Rising to the Challenge: Leveraging the Science of Learning and Development to Address the Reality of the Times

A recent virtual event launched the Readiness Projects and featured a series of short segments and interviews to tee up real-time topics for action and reflection in the days to come. What are we seeing, hearing, leveraging, and doing to respond to one very visible fact: out-of-school time is now all of the time? Together, we are stepping back to think about the inequities that are even more pressing for today’s youth.

See below for interactive transcripts and short segments from each portion of the event.

Part 1: The Readiness Projects Goals

In the opening, along with our partners from the National Urban League (NUL) and the American Institutes for Research (AIR), we briefly explain how we’ve modified our thinking about the Readiness Projects to adjust to the times.

Part 2: It starts with Relationships . . . now more than ever!

In this section, Karen Pittman (Forum) and Kent Peckel (Search Institute) engage in a dialogue on the power of developmental relationships. Why are they the first non-negotiable for optimized learning? Why do they matter now more than ever?

Part 3: Summer Mash Up Opportunities

In this section, Deb Moroney (AIR) sits down with Ross Wiener (Aspen Institute), Jennifer Peck (Partnership for Children and Youth), and Jennifer Sirangelo (National 4-H Council) in a discussion on what “summer learning” means in the year of COVID-19. Schools, families, and nonprofit and community organizations are taking stock of what students will need and assessing what they can do with adjusted resources. Young people’s social and emotional needs will get more attention than ever.  How can we use this opportunity to make stronger, more coordinated connections to science findings about the role all adults in all contexts can play to support learning and development?  What adults, what settings, what learning opportunities fit our new understanding of “essential”?

** MATERIAL SUPPLIED **

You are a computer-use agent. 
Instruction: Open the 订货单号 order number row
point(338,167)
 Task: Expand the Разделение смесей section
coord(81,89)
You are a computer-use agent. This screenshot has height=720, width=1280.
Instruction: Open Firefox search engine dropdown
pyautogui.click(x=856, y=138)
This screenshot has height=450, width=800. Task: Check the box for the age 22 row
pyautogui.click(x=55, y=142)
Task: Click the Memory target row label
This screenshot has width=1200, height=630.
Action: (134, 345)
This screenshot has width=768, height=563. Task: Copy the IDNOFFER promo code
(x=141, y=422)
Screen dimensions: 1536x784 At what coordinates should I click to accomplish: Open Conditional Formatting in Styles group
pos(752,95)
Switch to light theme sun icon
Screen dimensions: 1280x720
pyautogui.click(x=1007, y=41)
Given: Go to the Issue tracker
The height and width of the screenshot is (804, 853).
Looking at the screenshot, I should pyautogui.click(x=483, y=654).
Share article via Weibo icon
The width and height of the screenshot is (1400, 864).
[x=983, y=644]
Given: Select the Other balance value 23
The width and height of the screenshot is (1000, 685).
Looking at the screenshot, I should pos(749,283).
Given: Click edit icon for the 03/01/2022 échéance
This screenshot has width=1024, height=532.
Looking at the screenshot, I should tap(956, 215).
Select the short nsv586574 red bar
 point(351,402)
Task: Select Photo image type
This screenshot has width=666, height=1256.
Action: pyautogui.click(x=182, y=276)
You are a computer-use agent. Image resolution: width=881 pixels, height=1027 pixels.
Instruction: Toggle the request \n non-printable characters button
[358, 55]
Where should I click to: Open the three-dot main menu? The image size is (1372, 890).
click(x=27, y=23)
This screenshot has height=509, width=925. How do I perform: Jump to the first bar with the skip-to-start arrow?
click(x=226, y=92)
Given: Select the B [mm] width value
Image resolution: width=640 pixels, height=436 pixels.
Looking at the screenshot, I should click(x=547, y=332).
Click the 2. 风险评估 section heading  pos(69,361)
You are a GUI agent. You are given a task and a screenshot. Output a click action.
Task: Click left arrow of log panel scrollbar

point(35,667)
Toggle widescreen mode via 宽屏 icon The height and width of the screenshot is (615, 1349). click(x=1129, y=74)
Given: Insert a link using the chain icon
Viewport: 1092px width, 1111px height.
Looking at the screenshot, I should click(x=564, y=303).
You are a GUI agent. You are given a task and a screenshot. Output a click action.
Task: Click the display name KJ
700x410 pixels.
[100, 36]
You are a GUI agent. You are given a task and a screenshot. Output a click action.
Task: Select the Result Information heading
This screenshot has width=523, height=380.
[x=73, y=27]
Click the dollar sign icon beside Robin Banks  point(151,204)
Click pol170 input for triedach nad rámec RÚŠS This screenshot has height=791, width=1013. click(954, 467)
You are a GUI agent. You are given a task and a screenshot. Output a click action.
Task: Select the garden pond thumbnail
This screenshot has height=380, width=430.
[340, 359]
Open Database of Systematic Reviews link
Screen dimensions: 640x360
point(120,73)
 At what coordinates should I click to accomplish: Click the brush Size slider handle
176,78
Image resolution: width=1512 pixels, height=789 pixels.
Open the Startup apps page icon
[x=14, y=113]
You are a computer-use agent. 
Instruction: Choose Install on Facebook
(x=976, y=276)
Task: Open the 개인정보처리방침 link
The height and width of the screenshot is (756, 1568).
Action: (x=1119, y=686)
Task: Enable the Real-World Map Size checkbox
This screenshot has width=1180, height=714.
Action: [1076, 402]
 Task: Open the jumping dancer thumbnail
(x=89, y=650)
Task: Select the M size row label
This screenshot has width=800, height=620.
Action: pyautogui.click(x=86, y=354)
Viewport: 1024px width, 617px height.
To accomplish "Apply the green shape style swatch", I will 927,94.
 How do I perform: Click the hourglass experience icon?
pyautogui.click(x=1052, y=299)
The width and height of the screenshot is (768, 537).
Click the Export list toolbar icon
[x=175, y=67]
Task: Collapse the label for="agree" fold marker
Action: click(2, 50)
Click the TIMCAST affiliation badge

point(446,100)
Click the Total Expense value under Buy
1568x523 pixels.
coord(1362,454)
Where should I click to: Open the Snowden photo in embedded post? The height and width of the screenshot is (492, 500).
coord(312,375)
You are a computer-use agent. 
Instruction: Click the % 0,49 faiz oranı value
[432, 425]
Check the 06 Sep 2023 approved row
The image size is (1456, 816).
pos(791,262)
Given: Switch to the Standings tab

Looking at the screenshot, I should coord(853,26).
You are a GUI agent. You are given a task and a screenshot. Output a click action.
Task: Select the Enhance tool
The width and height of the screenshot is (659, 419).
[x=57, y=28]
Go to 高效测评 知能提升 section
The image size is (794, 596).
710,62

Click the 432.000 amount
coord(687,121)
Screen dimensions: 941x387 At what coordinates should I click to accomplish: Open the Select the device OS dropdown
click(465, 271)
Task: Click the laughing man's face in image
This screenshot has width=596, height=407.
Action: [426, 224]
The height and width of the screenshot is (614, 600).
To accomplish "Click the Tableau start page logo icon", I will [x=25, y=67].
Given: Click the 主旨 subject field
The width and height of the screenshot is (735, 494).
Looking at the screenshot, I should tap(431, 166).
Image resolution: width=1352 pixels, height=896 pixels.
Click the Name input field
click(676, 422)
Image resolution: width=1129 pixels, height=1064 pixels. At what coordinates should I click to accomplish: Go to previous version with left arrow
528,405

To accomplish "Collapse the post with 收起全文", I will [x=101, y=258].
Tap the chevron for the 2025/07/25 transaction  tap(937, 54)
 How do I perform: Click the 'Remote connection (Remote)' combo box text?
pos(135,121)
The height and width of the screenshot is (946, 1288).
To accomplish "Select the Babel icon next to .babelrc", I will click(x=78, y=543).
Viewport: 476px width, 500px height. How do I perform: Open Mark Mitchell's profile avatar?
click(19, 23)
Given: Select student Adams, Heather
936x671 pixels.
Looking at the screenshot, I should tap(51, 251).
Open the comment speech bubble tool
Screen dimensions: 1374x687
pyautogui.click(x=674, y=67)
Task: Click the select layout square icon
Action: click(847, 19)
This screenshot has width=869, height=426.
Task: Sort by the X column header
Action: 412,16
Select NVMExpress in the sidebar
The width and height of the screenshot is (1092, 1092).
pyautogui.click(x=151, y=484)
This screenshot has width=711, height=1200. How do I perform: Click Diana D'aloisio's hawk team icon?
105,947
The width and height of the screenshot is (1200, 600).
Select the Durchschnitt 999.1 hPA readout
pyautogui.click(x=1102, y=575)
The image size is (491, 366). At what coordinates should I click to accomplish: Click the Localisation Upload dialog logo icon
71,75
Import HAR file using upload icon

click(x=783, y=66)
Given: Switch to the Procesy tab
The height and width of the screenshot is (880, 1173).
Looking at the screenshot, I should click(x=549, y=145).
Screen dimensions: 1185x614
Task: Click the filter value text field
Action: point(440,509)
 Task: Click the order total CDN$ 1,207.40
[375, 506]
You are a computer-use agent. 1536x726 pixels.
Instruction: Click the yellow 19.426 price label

** PROBLEM REQUIREMENTS **
Continue the Readiness Projects launch event overview from the point where it ends.

** EXERCISE ANSWER **
Part 4: Policy Roundup

In this section, Hal Smith (NUL) and Merita Irby (Forum) host round robin updates from a range of partners giving their perspectives on emerging and urgent policy agendas and investments.  Moving from the heart of the pandemic into the summer and fall will raise any number of policy issues for districts, education stakeholders, state officials, elected officials, and philanthropy. What are the right set of policy considerations? How do we anticipate learning loss while tending to social and emotional assets and needs? What about students who were already behind and education in schools and districts that were already under-resourced?  In addition to a focus on school age youth, what about older teens and young adults?  Those whose high school completion process was disrupted?